Another thing we do lately is "hold it". This is for when I'm not needing a few minutes delay, I just don't want to nurse, PERIOD. She's almost 2.5, which is the age I finally weaned her older brother. I'm hoping to let her self-wean naturally but I may have a genetically coded upper limit lol... it's just starting to get to me. Anyway, when I'm touched out and don't want to actually nurse, she'll usually settle for just holding the boob... she's even fallen asleep just holding it. It seems to offer her all the comfort she needs and is not nearly so grating on me. This enables me to relax, so that we do still nurse a few times a day and I'm not just quitting cold turkey out of frustration!!
I love the FIRST and THEN concepts Good thought! And can apply to much more then boobies

I'm loving the image of her "holding" the boob too!! I'd love DD to do that at like 3:00am lol!
post #12 of 13
Around the time of my post above it was to the point that she would be just fine playing with her dad until I walked into the room.

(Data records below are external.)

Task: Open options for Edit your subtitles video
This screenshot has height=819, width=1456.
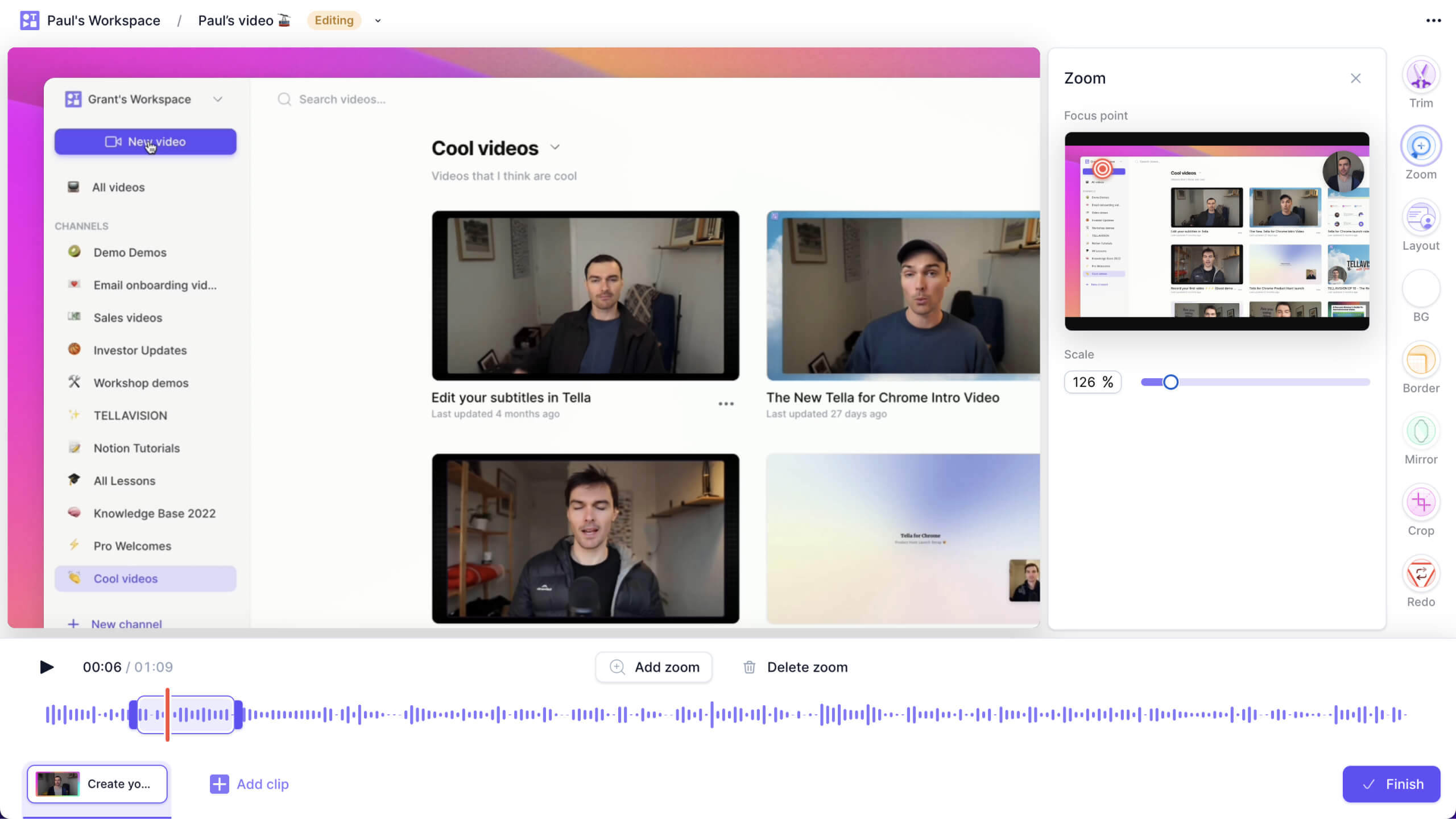Action: click(x=725, y=404)
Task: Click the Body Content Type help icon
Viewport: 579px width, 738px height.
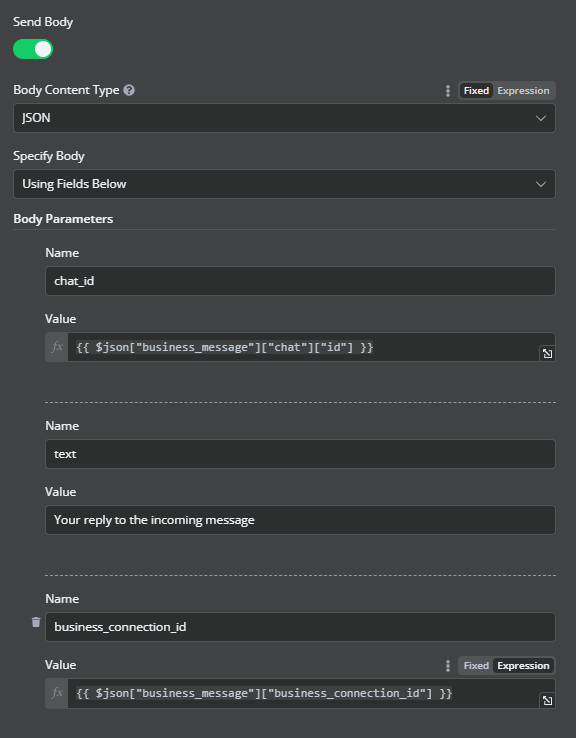Action: [x=129, y=90]
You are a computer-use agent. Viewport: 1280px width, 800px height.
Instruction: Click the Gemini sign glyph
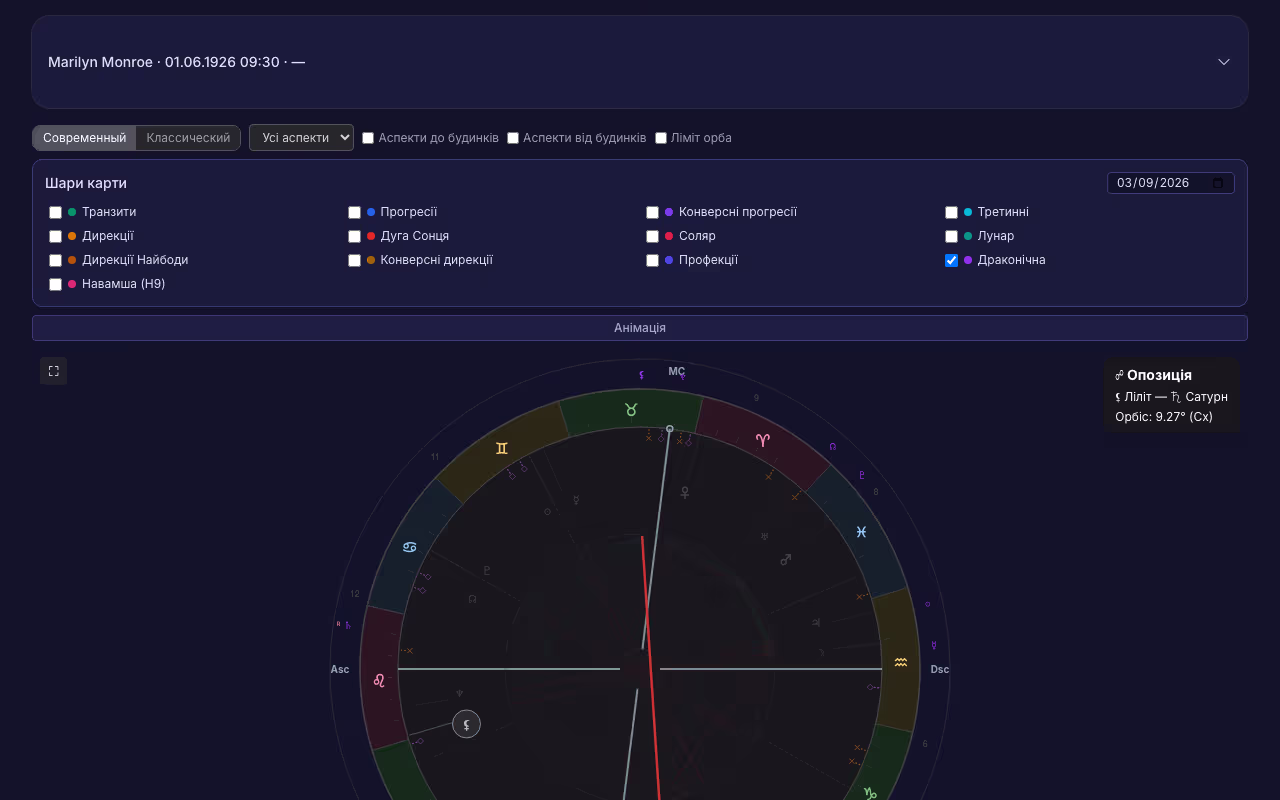pyautogui.click(x=502, y=449)
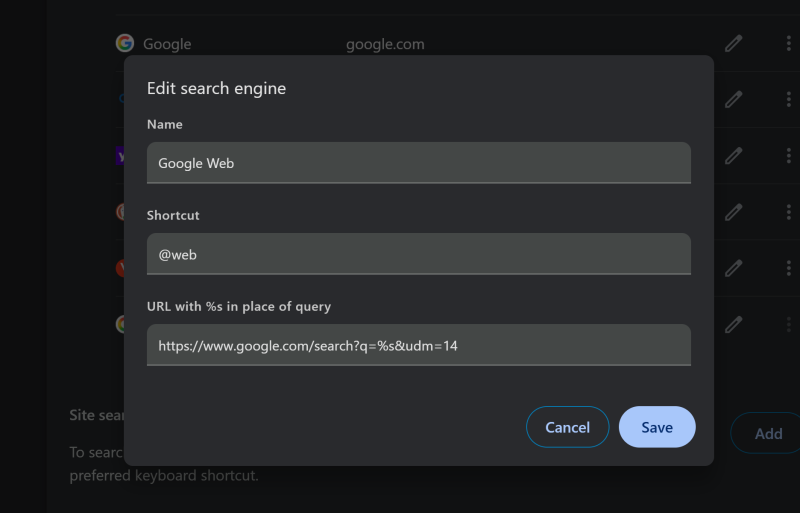Click the dimmed three-dot menu in the last row

[x=788, y=324]

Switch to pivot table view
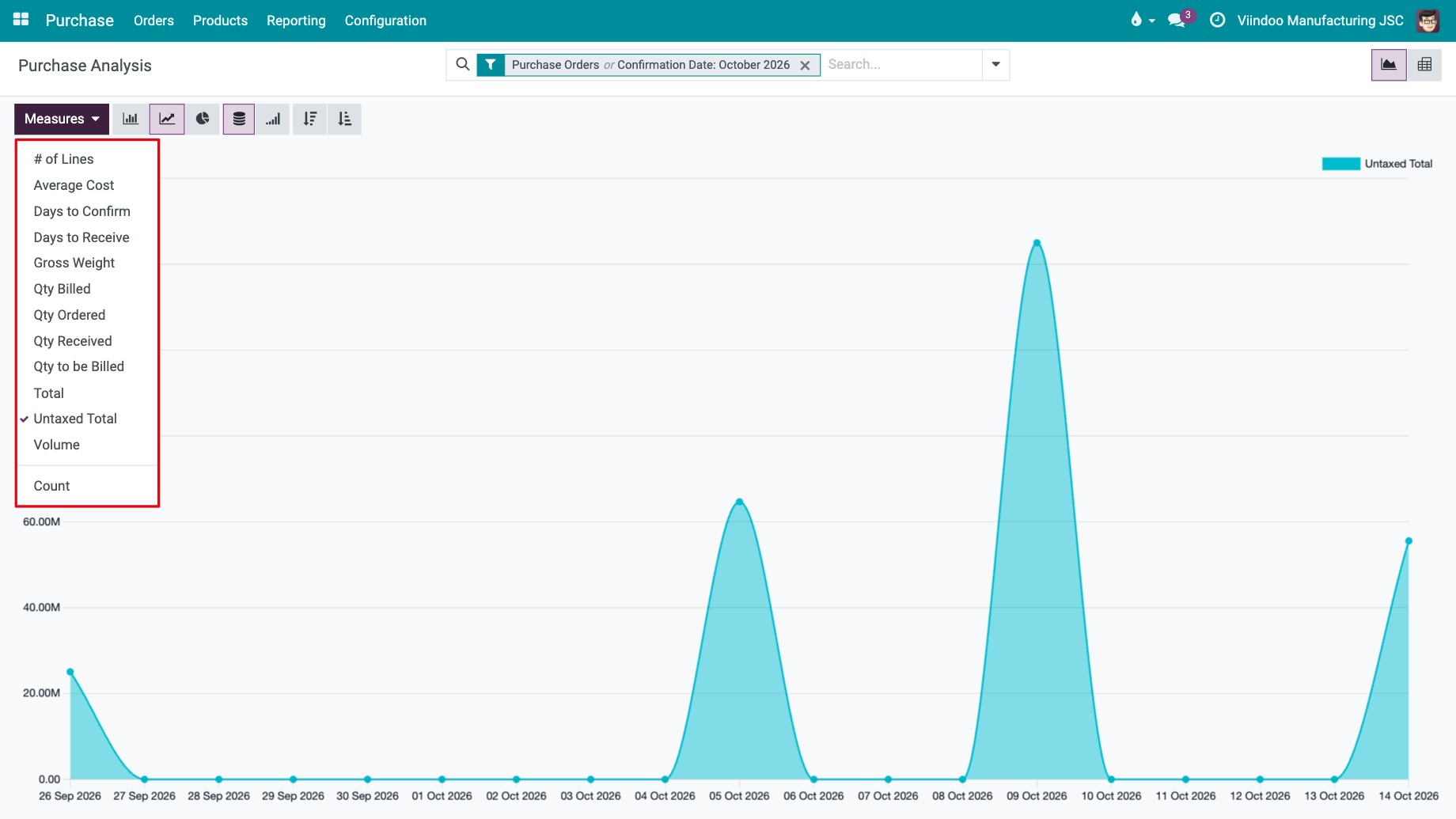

Then she would ask to nurse and SCREAM if I didn't allow it right away. Her dad got to see the best of her but I felt like all I was is a boob. Hubby pointed out that inconsistent reinforcement only ingrains a behavior. Most of the time I would let her nurse but sometimes I would say not right now. I wasnt being consistant and thus she was asking for it even more.

So since my post above I've decided I need to set a bit more structure for everyone's sanity. For the past two days when KC has asked to nurse I say "We have Mamma's milk when we wake up and when we go to sleep." Lo and behold w/in a half a day she would ask to nurse, I'd say that, offer a cup of water and some raisins and she was fine with it.

In fact tonight at bed time we were all ready for bed and I said "We're getting ready for sleep do you know what that means?" and she signed "MOM'S Milk!" and got all happy.

So now we are nursing first thing in the morning, down for nap and down for bed. We had a WONDERFUL day today. The best we've had in weeks. We just might have found a balance that allows her to continue nursing w/o me feeling taken advantage of.

-luv
post #13 of 13
Hmmmm, when DD1 was around 21 months I was nearing the end of my pregnancy with DD2, so I REALLY needed her to wait sometimes, for my own sanity. What worked for us was, especially if it were a really short task (like being nearly done with laundry or almost done washing dishes), to tell her that we could nurse after singing the ABCs, or Twinkle Twinkle Little Star, or what have you. Then I would sing really s-l-o-w. She was usually distracted by the singing.

(I only perused the previous posts, so hopefully no one has suggested that already!)